THE TASK:
Retype the records below verbatim, beginning with the line that contains "Given: Click the Holding Days column header" and continuing through the line that contains "Looking at the". Leave out the pictures.
───── DATA RECORDS
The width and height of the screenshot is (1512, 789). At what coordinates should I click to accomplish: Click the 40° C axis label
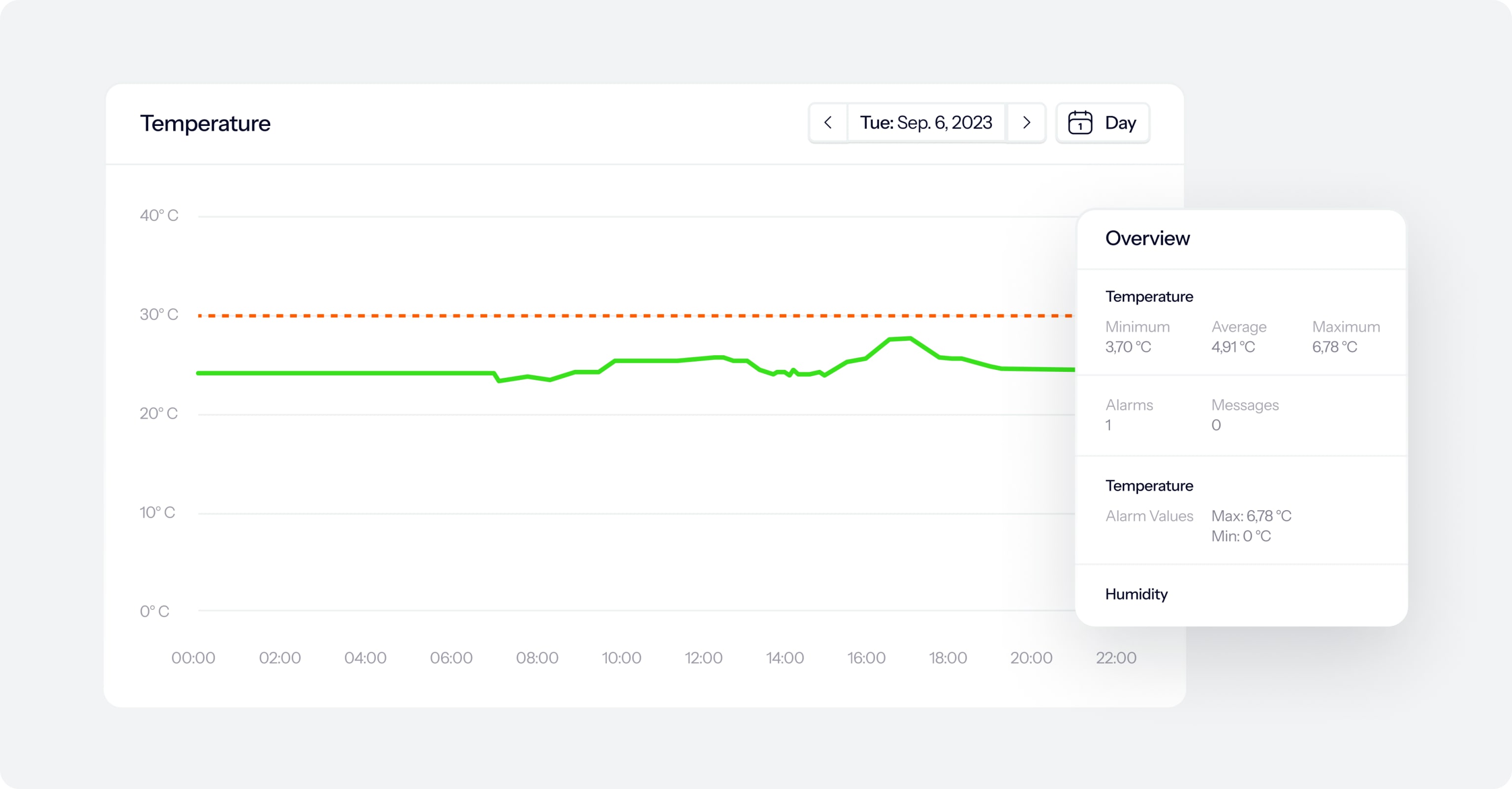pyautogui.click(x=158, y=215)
──────────
───── DATA RECORDS
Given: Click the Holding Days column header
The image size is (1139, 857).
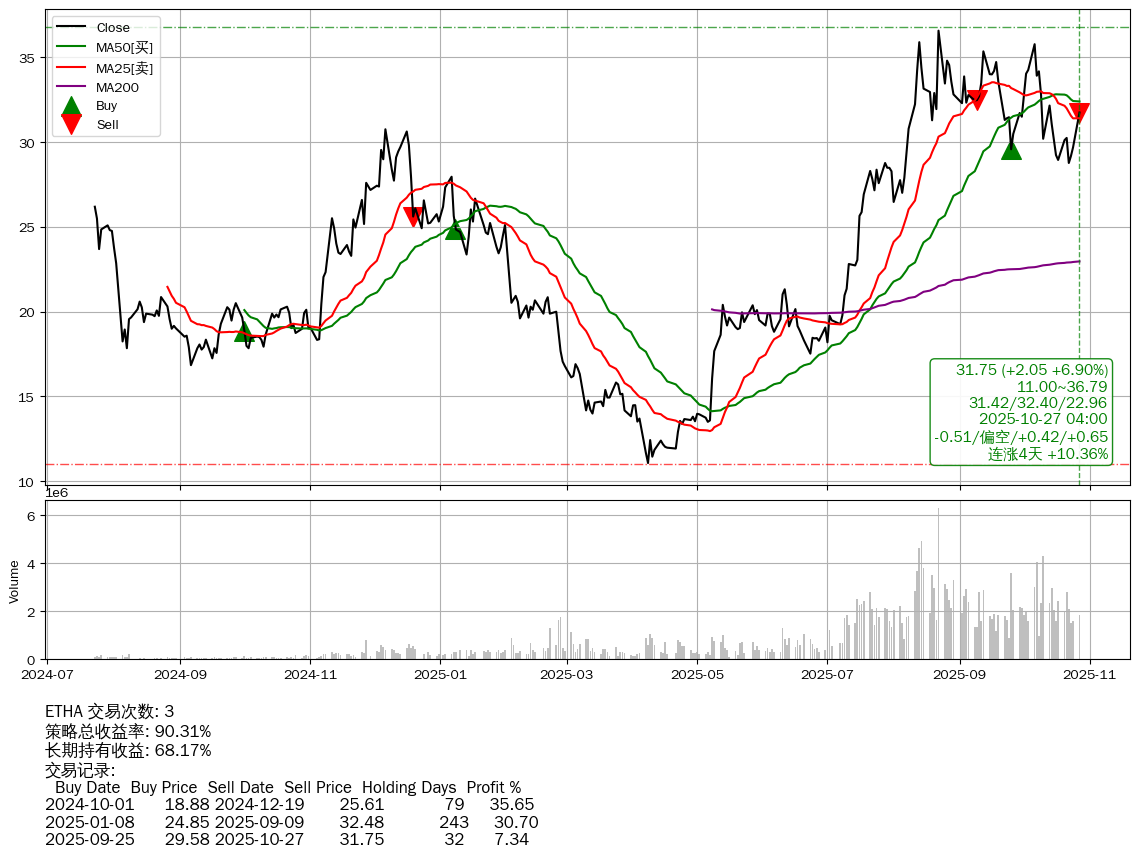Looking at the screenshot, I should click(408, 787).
──────────
RIGHT ANSWER:
Given: Click the Holding Days column header
The image size is (1139, 857).
Looking at the screenshot, I should click(408, 787).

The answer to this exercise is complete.